(Your instructions)
Every record must be retyped exactly as it reads.
---
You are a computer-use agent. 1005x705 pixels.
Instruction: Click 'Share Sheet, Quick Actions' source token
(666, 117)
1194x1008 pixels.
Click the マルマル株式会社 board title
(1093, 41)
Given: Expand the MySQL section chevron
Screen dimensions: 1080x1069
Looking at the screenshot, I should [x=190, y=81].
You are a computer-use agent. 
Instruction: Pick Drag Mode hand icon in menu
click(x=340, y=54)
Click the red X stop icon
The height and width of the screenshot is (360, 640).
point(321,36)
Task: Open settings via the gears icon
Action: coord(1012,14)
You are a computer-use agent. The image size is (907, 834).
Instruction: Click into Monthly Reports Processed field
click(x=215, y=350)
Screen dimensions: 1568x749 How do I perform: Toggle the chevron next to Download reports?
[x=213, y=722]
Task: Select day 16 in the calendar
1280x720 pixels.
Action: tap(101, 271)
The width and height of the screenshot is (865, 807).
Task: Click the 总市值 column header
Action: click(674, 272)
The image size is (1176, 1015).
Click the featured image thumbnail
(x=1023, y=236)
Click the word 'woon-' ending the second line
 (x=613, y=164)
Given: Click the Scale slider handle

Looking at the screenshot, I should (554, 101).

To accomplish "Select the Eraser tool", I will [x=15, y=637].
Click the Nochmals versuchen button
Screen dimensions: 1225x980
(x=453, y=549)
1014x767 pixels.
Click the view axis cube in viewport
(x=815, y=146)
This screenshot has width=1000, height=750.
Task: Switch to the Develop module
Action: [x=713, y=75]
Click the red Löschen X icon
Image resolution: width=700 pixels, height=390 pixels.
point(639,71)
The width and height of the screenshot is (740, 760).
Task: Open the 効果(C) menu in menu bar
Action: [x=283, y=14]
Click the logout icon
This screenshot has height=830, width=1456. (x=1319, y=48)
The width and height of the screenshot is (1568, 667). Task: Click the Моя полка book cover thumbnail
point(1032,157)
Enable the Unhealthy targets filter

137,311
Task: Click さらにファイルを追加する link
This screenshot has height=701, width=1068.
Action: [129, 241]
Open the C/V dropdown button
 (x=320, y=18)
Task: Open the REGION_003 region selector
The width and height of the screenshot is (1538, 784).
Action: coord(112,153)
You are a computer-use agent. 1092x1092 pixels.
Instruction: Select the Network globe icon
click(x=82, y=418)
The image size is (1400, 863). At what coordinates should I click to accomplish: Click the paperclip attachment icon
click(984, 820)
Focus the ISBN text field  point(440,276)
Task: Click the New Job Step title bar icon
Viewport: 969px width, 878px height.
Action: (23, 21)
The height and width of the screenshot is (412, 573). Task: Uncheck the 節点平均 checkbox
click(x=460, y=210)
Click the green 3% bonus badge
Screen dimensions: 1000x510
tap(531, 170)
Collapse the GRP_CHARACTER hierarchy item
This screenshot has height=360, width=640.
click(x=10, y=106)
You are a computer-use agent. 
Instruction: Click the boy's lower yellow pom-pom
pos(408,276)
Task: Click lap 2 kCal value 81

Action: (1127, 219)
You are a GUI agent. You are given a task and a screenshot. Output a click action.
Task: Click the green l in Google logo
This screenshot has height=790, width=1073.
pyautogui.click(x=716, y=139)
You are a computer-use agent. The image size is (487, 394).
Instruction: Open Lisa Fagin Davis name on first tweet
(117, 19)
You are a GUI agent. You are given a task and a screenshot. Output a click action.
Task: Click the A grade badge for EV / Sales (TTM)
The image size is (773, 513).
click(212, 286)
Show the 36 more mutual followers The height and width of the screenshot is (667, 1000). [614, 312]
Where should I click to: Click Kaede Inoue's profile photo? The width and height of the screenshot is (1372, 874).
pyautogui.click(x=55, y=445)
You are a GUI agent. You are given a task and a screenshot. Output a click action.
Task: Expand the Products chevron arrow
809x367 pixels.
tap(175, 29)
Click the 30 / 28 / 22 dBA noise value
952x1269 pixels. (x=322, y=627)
---
(Exercise response)
You are a computer-use agent. 1005x705 pixels.
Instruction: Click 'Share Sheet, Quick Actions' source token
(666, 117)
1194x1008 pixels.
Click the マルマル株式会社 board title
(1093, 41)
Given: Expand the MySQL section chevron
Screen dimensions: 1080x1069
Looking at the screenshot, I should [x=190, y=81].
You are a computer-use agent. 
Instruction: Pick Drag Mode hand icon in menu
click(x=340, y=54)
Click the red X stop icon
The height and width of the screenshot is (360, 640).
point(321,36)
Task: Open settings via the gears icon
Action: coord(1012,14)
You are a computer-use agent. The image size is (907, 834).
Instruction: Click into Monthly Reports Processed field
click(x=215, y=350)
Screen dimensions: 1568x749 How do I perform: Toggle the chevron next to Download reports?
[x=213, y=722]
Task: Select day 16 in the calendar
1280x720 pixels.
Action: tap(101, 271)
The width and height of the screenshot is (865, 807).
Task: Click the 总市值 column header
Action: click(674, 272)
The image size is (1176, 1015).
Click the featured image thumbnail
(x=1023, y=236)
Click the word 'woon-' ending the second line
 (x=613, y=164)
Given: Click the Scale slider handle

Looking at the screenshot, I should (554, 101).

To accomplish "Select the Eraser tool", I will [x=15, y=637].
Click the Nochmals versuchen button
Screen dimensions: 1225x980
(x=453, y=549)
1014x767 pixels.
Click the view axis cube in viewport
(x=815, y=146)
This screenshot has width=1000, height=750.
Task: Switch to the Develop module
Action: [x=713, y=75]
Click the red Löschen X icon
Image resolution: width=700 pixels, height=390 pixels.
point(639,71)
The width and height of the screenshot is (740, 760).
Task: Open the 効果(C) menu in menu bar
Action: [x=283, y=14]
Click the logout icon
This screenshot has height=830, width=1456. (x=1319, y=48)
The width and height of the screenshot is (1568, 667). Task: Click the Моя полка book cover thumbnail
point(1032,157)
Enable the Unhealthy targets filter

137,311
Task: Click さらにファイルを追加する link
This screenshot has height=701, width=1068.
Action: [129, 241]
Open the C/V dropdown button
 (x=320, y=18)
Task: Open the REGION_003 region selector
The width and height of the screenshot is (1538, 784).
Action: coord(112,153)
You are a computer-use agent. 1092x1092 pixels.
Instruction: Select the Network globe icon
click(x=82, y=418)
The image size is (1400, 863). At what coordinates should I click to accomplish: Click the paperclip attachment icon
click(984, 820)
Focus the ISBN text field  point(440,276)
Task: Click the New Job Step title bar icon
Viewport: 969px width, 878px height.
Action: (23, 21)
The height and width of the screenshot is (412, 573). Task: Uncheck the 節点平均 checkbox
click(x=460, y=210)
Click the green 3% bonus badge
Screen dimensions: 1000x510
tap(531, 170)
Collapse the GRP_CHARACTER hierarchy item
This screenshot has height=360, width=640.
click(x=10, y=106)
You are a computer-use agent. 
Instruction: Click the boy's lower yellow pom-pom
pos(408,276)
Task: Click lap 2 kCal value 81

Action: (1127, 219)
You are a GUI agent. You are given a task and a screenshot. Output a click action.
Task: Click the green l in Google logo
This screenshot has height=790, width=1073.
pyautogui.click(x=716, y=139)
You are a computer-use agent. The image size is (487, 394).
Instruction: Open Lisa Fagin Davis name on first tweet
(117, 19)
You are a GUI agent. You are given a task and a screenshot. Output a click action.
Task: Click the A grade badge for EV / Sales (TTM)
The image size is (773, 513).
click(212, 286)
Show the 36 more mutual followers The height and width of the screenshot is (667, 1000). [614, 312]
Where should I click to: Click Kaede Inoue's profile photo? The width and height of the screenshot is (1372, 874).
pyautogui.click(x=55, y=445)
You are a GUI agent. You are given a task and a screenshot. Output a click action.
Task: Expand the Products chevron arrow
809x367 pixels.
tap(175, 29)
Click the 30 / 28 / 22 dBA noise value
952x1269 pixels. (x=322, y=627)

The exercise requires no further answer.